Aboriginal Title and Rights while protected by the Constitution of Canada, are sui generis rights (rights of their own kind) that are rooted in indigenous laws and practices. Indigenous peoples hold the knowledge and oral traditions that are key to proving Aboriginal Rights and as your lawyers we will work with you to ensure that your evidence is presented in a way that lays out the full spectre of indigenous rights for the court.
There are a number of steps to an Aboriginal rights case:
- First our side has to establish the Aboriginal right through oral evidence an expert testimony.
- The next step is to establish that a regulation or development infringes Aboriginal Rights.
- Then the burden shifts to the government or the corporation to provide a justification, such as public interest, conservation concerns and resource management concerns. At this stage issues of as little infringement as possible and compensation come into play.
At Tessmer Law Offices we know that indigenous peoples hold the longest-term traditional knowledge about sustainable use of your land and resources and are in a good position to challenge decisions that do not always ensure conservation and sustainable resource management.
We believe it is increasingly important to present evidence about the overall economic dimension of indigenous rights, how indigenous peoples suffer from loss of their traditional territories and resources. This will also strengthen your position in negotiations.
Federal and Provincial Policies Violate Indigenous Rights
The courts have ruled that the government has a fiduciary obligation to Aboriginal peoples, that Aboriginal peoples have to be consulted, and that Aboriginal interests have to be accommodated in a meaningful way – even in the pre-proof stage before Aboriginal Title has been proven in court.
This means that indigenous peoples have to be involved in all decision-making that affects your traditional territories such as forestry and mining and any other developments.
International law establishes the principle of free prior informed consent of indigenous peoples and also recognizes indigenous land rights and self-determination. These principles are also enshrined in the recently adopted UN Declaration on the Rights of Indigenous Peoples.

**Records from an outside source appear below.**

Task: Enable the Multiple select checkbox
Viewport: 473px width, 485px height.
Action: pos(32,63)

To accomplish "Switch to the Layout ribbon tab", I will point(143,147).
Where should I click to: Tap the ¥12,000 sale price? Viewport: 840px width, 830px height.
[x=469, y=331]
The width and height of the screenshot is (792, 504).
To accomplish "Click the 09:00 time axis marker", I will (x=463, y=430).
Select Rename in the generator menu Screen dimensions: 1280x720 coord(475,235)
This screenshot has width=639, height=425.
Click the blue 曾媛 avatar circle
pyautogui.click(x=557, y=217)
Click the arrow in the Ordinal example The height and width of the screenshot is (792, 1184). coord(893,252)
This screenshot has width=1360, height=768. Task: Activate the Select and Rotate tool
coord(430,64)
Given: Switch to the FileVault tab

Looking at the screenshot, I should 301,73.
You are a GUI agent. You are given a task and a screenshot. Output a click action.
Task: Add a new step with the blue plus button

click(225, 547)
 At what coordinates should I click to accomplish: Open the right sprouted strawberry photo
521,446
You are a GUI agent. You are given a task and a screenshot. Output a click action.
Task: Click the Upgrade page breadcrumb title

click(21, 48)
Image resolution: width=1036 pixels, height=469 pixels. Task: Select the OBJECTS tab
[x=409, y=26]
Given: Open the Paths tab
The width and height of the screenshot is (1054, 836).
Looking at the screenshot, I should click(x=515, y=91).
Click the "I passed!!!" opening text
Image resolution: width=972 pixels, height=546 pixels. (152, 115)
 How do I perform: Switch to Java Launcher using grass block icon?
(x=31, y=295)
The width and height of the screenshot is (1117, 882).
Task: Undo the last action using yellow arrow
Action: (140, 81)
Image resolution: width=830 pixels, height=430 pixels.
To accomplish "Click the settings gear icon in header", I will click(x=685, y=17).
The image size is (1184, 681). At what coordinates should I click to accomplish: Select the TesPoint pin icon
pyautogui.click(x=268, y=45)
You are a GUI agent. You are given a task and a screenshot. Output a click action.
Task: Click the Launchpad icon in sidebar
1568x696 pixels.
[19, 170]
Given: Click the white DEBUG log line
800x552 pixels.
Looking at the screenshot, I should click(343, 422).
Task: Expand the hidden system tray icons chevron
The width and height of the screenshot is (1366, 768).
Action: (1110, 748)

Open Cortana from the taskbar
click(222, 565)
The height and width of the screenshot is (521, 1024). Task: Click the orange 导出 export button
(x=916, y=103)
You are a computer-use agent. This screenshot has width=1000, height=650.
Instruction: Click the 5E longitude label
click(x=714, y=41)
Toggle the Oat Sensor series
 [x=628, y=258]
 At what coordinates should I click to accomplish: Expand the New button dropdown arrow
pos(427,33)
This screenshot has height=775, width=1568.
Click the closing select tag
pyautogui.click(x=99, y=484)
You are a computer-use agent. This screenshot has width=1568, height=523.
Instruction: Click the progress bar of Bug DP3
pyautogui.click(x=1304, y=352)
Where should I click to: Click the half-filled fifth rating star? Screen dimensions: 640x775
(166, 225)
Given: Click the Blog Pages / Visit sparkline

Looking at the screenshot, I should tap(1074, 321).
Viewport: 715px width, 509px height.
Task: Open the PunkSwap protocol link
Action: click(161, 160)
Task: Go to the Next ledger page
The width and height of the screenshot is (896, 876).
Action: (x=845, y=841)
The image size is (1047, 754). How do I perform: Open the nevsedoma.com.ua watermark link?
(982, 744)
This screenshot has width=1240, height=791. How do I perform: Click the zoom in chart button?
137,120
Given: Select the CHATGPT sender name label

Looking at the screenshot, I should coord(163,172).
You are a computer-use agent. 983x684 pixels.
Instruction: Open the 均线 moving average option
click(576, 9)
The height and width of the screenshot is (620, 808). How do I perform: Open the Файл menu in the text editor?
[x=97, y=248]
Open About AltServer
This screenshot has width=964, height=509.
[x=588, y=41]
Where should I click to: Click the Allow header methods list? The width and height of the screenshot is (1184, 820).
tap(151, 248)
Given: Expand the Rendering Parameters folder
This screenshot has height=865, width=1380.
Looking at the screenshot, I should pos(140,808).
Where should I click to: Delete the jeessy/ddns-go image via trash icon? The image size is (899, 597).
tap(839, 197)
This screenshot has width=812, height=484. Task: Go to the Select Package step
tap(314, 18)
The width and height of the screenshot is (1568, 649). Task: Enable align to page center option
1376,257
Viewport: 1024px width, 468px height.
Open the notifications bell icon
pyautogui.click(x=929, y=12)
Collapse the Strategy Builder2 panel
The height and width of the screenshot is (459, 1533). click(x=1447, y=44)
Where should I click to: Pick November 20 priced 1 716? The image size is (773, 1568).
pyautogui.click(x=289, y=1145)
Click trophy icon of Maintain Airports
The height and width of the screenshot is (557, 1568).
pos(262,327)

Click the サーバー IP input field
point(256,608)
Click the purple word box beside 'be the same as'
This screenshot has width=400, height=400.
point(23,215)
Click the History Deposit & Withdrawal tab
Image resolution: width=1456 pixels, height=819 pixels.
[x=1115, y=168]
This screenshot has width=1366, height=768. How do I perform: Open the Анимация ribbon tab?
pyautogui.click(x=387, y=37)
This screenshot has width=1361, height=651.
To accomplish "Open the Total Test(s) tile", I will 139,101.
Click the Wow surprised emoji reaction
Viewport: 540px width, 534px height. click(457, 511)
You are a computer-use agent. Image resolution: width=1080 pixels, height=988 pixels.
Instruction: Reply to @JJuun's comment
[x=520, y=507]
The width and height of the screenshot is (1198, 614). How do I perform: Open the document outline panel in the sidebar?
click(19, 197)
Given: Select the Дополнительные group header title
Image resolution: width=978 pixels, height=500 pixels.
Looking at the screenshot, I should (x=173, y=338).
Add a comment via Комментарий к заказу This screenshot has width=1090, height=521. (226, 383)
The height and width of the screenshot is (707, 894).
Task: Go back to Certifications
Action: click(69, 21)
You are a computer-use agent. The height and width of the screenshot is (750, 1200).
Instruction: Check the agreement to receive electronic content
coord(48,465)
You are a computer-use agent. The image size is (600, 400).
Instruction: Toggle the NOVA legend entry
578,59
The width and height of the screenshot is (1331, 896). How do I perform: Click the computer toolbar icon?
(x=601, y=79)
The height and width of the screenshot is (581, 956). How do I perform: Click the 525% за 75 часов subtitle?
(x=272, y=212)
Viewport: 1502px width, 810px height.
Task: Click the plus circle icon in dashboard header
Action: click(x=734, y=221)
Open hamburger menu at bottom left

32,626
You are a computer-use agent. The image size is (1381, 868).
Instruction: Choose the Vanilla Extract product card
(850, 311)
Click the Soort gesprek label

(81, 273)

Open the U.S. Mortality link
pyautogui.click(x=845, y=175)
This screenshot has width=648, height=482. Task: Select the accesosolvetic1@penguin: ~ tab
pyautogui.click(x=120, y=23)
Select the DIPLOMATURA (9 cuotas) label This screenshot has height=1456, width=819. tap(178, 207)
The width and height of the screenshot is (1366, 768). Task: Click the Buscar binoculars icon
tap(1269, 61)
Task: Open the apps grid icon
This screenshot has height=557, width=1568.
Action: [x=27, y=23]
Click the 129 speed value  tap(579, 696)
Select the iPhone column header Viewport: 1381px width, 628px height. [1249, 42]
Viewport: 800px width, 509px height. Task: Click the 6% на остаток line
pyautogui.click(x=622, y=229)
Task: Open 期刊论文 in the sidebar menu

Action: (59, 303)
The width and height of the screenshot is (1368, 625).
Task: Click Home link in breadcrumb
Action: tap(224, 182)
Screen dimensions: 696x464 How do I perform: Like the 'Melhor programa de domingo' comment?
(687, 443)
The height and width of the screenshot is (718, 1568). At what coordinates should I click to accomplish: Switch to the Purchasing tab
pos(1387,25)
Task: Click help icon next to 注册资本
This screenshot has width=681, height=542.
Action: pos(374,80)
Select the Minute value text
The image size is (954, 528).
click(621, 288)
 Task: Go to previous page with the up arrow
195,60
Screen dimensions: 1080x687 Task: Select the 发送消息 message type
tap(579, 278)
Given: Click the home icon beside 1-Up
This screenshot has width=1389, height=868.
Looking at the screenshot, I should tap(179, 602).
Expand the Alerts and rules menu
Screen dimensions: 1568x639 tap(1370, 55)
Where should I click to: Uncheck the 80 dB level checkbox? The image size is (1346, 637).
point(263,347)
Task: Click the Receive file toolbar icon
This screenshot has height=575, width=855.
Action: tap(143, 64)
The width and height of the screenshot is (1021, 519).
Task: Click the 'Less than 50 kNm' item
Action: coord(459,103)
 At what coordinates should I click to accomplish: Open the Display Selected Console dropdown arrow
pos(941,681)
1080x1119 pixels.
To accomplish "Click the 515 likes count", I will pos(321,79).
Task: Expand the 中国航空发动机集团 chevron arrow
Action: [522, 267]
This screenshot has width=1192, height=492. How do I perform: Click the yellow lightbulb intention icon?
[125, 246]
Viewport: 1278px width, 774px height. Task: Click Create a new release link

One of Tessmer Law Offices’ advocates, Nicole Schabus, has worked with indigenous peoples from the local to the international level. She has made submissions to UN human rights bodies and even presented the first ever indigenous submission to international trade tribunals that was officially accepted by both the World Trade Organization and NAFTA. Nicole continues to attend international environmental negotiations especially under the Convention on Biological Diversity that take into account the traditional ecological knowledge of indigenous peoples.
Tessmer Law Offices also incorporates international law principles in their arguments and submissions in court.